- Epilepsy is diagnosed after a person has had at least two seizures that are not caused by some other medical condition, but rather caused by disturbances in the electrical activity of the brain. 6 out of 10 people with epilepsy do not know the cause of their epilepsy, but they may be related to a brain injury or brain structure, genetics, immune, or metabolic causes.
- 65 million people worldwide live with epilepsy, 3.4 of whom live in the United States.
- 1 in 26 people in the U.S. will develop epilepsy at some point in their lives.
- One third of people living with epilepsy live with uncontrollable seizures because available treatment options do not work for them.
- Epilepsy is the fourth most common neurological disorder that affects more than 400,000 people in California.
How Stem Cell Research Can be Used to Treat or Study Epilepsy
Current treatment options for epilepsy only work for 2 out of 3 people. Furthermore, these treatments only help manage the symptoms and often do not address the underlying cause of seizures. This highlights the importance of identifying alternative approaches.
Stem cell research for epilepsy is still in its early stages, but there are two main ways in which stem cells could be used for the treatment and/or study of epilepsy:
- Transplantation of interneurons (These are a population of nerve cells that enable communication between various cells in the nervous system .) Some of the neurons in our CNS are “excitatory” while others are “inhibitory.” The balanced function of each of these cell types is critical for proper functioning. During a seizure, this balance gets thrown off. Stem cell research has the potential to reduce seizures by restoring this balance. In animal studies, this approach was found to increase inhibition and reduced seizures. These results are promising, but more research is needed before this approach can be tested on people with epilepsy.
- Induced pluripotent stem cells (iPSCs)
- Some epilepsies are caused because of a genetic mutation or change in neurons, as in Dravet Syndrome, a devastating form of childhood epilepsy caused by a mutation in a specific sodium channel.
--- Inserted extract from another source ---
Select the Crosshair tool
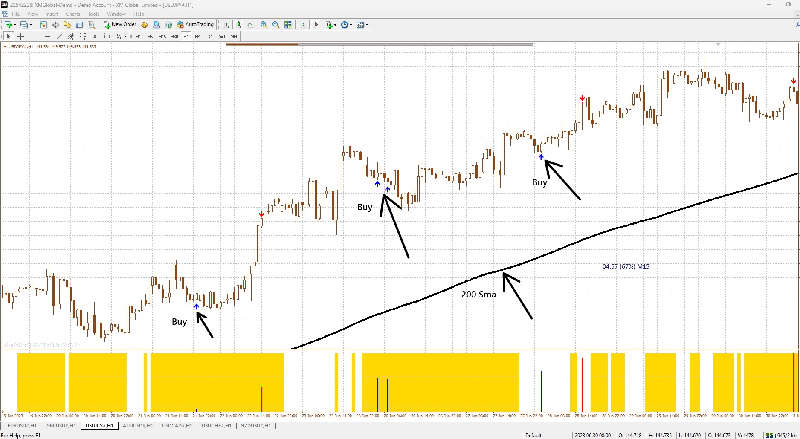This screenshot has width=800, height=439. [x=20, y=36]
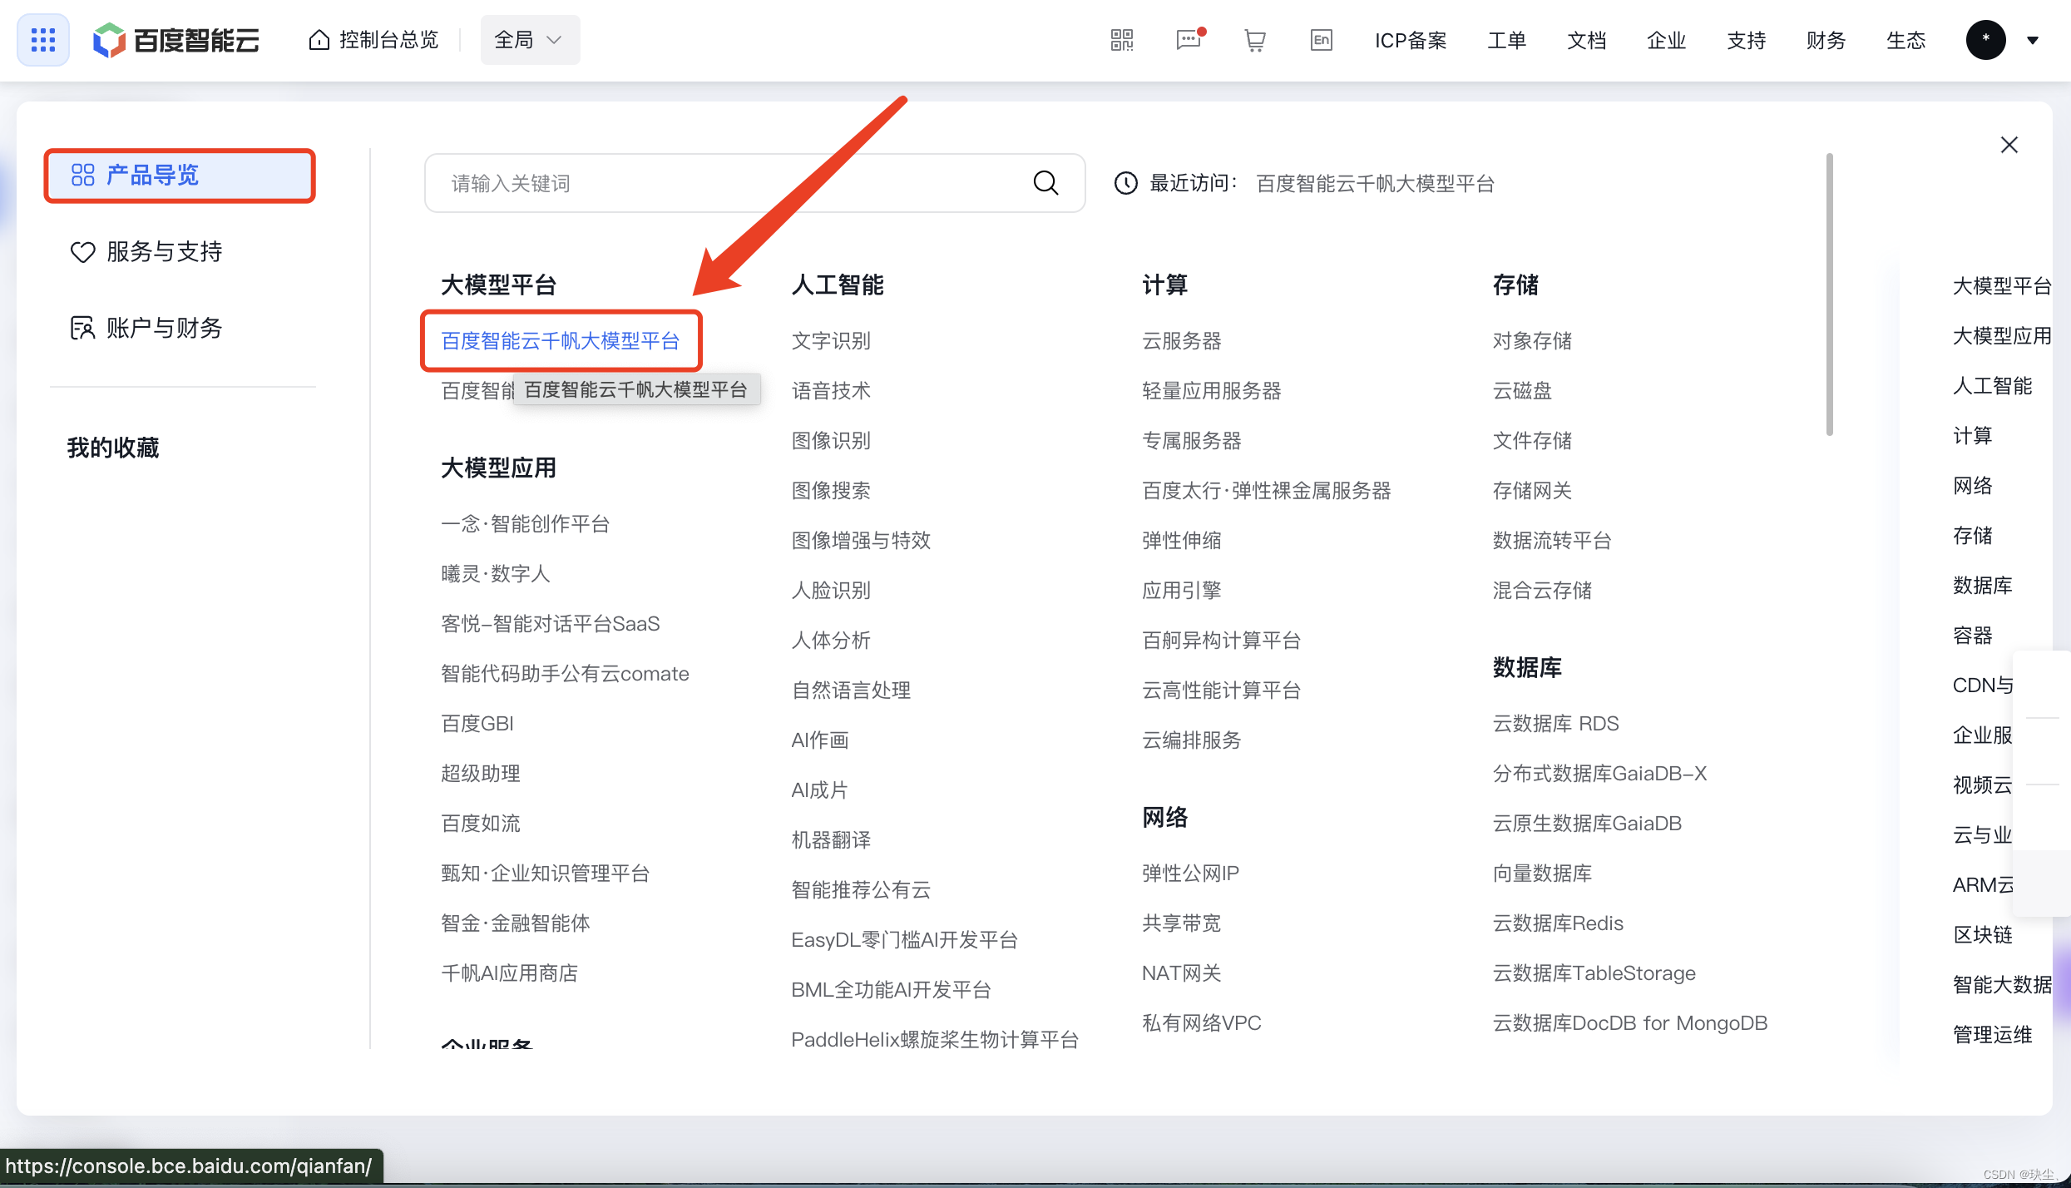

- Stem cell researchers have found a way to take skin or blood or other adult cells from people with Dravet Syndrome and program them to be made into neurons that can be used to study the effects of specific drugs. This approach essentially generates a “disease in a dish” that will enable scientists to better understand the mechanisms involved in the development of epilepsy.
CIRM’s Progress: Selected Research Highlights
- Dr. Cory Nicholas and his team at Neurona Therapeutics are working with CIRM funding on the development of a human stem cell-derived inhibitory neuron therapeutic for the treatment of chronic focal epilepsy, a type of drug-resistant chronic temporal lobe epilepsy. The product candidate is aimed at reducing and even eliminating seizures for people with epilepsy by secreting the inhibitory neurotransmitter GABA in order to rebalance neural electrical activity in the brain.
- Dr. Arturo Alvarez-Buylla and his team at UCSF have developed a cell-based therapy to modulate abnormal brain activity in the treatment of epilepsy. The transplanted cells have been shown to differentiate into inhibitory neurons in animal models and hold great promise. Further research is needed to bring this therapy to humans.
- This research takes advantage of an established multi-lab collaboration between basic scientists and clinicians, along with the advice of neurosurgeons, epilepsy neurologists and laboratory experts on animal behavior.